2014-11-28 16:28:00

Turkey and the popes from Roncalli to Pope Francis


(Vatican Radio) On the eve of the Apostolic journey of Pope Francis to Turkey from November 28th to the 30th we shine the spotlight on the Popes from John XXIII to Pope Francis in terms of their relation to Turkey.  

We do this with Jesuit Professor Felix Kӧrner who lived in this nation at a cross-roads between east and west at length. Father Kӧrner's special expertise is in Islam and he's currently teaching ecumenical and inter-religious dialogue at the Pontifical Gregorian University here in Rome.

Listen to Jesuit Professor Felix Kӧrner in a conversation with Veronica Scarisbrick:

The first pope our Professor is asked to highlight is Saint John XXIII who served as Apostolic delegate to Turkey from 1933 to 1944, long before his election to the See of Peter. Father Kӧrner begins by speaking of the legacy of  Roncalli as papal representative to Turkey and highlights how the key word in his approach to the Turkish people was ‘respect’. A factor which earned him a legacy still very much alive today. So much so that the Turkish people of Istanbul have since named a street after him and refer to him to this day as “the Pope who loved the Turks”.

Asked to speak of the legacy to the Turks of the first pope to travel there, Blessed Paul VI, Father Kӧrner points to how he followed in the footsteps of his predecessor in terms of ecumenical and inter-faith dialogue. However, he says, Pope Paul took it one step further in terms of “realisation”. On the one hand because he realised the time was ripe to reach out to other faiths at a theological and doctrinal level. And the Vatican II Declaration on the Church’s Relation to Non-Christian Religions known as ‘Nostra Aetate’ of October 28, 1965 represents the outcome of this realisation. But also in more practical terms, Father Kӧrner remarks, he founded a Secretariat for non- Christians which then became the Pontifical Council for Inter- religious Dialogue.
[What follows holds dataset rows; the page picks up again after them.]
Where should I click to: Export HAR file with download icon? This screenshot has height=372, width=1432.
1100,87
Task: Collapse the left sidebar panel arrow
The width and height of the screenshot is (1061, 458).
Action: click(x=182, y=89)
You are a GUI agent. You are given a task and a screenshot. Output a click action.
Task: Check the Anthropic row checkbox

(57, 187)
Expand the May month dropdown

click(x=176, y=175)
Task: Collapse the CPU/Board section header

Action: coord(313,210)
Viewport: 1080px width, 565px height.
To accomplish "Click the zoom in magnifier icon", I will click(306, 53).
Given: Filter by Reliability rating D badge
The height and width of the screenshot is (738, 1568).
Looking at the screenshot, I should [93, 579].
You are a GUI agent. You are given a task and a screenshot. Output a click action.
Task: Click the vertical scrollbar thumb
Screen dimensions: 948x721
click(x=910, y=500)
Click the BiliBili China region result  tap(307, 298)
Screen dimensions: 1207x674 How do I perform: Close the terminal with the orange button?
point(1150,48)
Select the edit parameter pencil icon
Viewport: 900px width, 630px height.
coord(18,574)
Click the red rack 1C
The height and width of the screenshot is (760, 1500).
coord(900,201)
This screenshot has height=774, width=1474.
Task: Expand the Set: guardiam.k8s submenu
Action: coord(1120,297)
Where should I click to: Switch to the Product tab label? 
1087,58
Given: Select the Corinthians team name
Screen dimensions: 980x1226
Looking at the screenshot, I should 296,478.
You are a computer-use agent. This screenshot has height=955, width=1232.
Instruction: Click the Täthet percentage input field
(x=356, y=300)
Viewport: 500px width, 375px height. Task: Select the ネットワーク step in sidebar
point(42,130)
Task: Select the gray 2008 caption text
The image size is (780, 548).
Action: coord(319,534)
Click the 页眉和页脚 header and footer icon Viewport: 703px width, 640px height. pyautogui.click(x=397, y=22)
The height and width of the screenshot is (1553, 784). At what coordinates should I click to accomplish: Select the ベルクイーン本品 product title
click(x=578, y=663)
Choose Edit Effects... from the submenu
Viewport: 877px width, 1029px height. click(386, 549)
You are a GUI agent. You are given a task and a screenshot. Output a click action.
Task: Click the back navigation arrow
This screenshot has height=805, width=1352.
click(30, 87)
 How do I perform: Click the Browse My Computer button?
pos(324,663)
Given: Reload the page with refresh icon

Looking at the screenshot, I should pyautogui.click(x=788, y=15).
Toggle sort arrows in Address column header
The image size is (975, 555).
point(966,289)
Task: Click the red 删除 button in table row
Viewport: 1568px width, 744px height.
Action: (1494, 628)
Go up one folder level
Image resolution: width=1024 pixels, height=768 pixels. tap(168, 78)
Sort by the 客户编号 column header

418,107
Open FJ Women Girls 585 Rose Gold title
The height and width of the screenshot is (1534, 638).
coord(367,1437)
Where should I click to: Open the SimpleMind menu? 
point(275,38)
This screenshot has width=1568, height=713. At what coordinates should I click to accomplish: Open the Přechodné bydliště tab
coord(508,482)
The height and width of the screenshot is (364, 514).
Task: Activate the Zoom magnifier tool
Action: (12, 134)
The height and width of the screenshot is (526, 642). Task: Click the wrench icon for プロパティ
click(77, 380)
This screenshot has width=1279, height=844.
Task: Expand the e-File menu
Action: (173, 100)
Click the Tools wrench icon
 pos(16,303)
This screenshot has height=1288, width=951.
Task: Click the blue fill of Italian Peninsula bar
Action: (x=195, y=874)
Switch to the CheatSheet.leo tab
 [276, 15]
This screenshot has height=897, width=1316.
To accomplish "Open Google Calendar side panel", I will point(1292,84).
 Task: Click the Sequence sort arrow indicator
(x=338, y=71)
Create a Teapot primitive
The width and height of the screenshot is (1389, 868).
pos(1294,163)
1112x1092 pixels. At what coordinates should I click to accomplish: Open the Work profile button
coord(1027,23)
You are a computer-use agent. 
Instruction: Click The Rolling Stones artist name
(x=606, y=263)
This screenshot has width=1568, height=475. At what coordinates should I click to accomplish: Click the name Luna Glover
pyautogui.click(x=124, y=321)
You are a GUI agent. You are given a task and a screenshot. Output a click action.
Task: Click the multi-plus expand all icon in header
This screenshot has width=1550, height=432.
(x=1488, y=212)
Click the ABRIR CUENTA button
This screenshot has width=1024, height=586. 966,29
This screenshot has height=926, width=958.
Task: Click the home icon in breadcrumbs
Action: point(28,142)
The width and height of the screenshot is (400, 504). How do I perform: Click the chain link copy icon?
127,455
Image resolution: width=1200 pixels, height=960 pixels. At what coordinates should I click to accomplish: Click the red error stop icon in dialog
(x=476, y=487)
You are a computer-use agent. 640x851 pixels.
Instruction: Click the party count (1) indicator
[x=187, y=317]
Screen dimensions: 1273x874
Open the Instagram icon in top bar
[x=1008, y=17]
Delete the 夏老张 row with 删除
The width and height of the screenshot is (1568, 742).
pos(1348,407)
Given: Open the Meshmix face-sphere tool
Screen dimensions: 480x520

In this conversation Father Kӧrner also speaks of Saint John Paul II whom he describes as a pope of "relations" and of Benedict XVI, now pope emeritus, who was the last pope to visit this nation in 2006, to whom he pins the word “reflection". 

So what about Pope Francis and Turkey? Well we'll certainly know more once his Apostolic journey has taken place but the word attached to him by our German Jesuit is " representation" for this Argentinian from the ends of the earth.